ASSIGNED TASK
Lines with "press": pull these out of the listing below.

RAW DATA
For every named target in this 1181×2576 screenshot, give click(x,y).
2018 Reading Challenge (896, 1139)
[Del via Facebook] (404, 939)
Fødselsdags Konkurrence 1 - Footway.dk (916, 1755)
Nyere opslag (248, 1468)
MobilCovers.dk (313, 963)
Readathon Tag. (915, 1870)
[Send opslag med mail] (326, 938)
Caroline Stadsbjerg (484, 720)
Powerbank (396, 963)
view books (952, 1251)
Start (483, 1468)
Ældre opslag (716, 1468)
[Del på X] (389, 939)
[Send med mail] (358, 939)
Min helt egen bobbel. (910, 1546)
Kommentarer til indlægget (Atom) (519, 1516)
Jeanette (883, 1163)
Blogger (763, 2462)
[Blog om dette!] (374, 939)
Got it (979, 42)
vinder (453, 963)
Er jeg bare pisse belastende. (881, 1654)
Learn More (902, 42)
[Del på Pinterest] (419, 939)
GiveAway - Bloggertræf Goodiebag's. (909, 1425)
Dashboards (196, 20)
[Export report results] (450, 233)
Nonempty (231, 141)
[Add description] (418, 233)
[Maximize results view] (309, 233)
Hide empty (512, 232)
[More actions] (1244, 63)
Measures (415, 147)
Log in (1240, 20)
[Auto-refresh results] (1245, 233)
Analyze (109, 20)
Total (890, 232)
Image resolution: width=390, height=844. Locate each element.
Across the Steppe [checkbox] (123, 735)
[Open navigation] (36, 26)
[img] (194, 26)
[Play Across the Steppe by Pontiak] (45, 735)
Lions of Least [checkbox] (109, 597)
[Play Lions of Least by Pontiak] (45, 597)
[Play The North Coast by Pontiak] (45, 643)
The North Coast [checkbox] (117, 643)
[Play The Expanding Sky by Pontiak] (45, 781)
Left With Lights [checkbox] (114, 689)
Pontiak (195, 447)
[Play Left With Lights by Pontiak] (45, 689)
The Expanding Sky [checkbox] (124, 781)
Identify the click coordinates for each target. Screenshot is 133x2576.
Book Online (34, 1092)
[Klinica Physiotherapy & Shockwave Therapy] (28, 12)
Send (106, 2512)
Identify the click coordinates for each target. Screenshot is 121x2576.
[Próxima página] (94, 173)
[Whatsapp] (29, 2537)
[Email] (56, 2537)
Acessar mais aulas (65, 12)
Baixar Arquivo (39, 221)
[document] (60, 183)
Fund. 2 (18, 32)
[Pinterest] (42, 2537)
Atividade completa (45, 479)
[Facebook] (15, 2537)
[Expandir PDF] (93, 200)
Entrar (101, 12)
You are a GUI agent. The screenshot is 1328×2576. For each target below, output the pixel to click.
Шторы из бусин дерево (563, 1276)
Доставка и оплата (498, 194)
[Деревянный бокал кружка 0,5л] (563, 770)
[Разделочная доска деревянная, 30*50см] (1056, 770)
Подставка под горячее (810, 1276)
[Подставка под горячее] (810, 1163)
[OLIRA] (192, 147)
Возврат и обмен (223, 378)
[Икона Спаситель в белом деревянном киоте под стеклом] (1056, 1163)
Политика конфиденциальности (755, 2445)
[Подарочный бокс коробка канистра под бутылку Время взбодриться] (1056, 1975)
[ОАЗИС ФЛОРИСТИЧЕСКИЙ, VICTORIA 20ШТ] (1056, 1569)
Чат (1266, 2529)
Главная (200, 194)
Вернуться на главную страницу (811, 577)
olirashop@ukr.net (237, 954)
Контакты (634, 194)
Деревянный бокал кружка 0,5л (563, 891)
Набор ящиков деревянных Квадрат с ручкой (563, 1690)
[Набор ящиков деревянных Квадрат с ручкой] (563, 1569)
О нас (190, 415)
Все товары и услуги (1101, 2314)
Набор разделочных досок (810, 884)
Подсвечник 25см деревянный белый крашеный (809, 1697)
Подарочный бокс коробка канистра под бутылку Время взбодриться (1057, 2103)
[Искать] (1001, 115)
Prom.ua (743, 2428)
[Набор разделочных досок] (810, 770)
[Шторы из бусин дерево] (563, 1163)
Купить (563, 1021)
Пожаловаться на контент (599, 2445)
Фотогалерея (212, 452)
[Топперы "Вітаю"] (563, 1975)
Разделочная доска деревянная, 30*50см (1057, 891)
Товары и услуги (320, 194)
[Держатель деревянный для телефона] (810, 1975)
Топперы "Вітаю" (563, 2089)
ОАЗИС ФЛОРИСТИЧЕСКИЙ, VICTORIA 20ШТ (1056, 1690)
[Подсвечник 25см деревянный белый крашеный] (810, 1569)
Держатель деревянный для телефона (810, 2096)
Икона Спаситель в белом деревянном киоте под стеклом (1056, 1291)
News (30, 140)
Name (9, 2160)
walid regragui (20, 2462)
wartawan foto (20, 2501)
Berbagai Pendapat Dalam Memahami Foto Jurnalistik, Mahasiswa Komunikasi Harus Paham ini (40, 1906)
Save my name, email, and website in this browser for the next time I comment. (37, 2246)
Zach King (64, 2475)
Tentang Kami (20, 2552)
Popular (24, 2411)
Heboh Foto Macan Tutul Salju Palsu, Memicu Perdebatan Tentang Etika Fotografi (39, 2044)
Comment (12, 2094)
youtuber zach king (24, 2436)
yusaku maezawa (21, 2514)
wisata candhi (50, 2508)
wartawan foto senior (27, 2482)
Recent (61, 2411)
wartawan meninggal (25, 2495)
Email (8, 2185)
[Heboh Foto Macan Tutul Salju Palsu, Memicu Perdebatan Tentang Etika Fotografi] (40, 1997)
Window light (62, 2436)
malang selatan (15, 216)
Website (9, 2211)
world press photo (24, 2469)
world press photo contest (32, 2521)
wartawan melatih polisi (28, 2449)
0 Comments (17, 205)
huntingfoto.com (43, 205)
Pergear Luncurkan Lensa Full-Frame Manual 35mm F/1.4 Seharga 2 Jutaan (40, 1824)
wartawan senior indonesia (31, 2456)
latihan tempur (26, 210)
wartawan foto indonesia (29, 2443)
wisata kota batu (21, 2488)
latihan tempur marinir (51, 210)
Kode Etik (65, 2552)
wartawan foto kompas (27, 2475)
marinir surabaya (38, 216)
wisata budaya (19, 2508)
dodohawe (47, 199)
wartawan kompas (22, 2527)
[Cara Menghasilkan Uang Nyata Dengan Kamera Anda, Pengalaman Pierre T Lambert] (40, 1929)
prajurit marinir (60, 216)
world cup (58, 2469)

EXERCISE RESPONSE
world press photo (24, 2469)
world press photo contest (32, 2521)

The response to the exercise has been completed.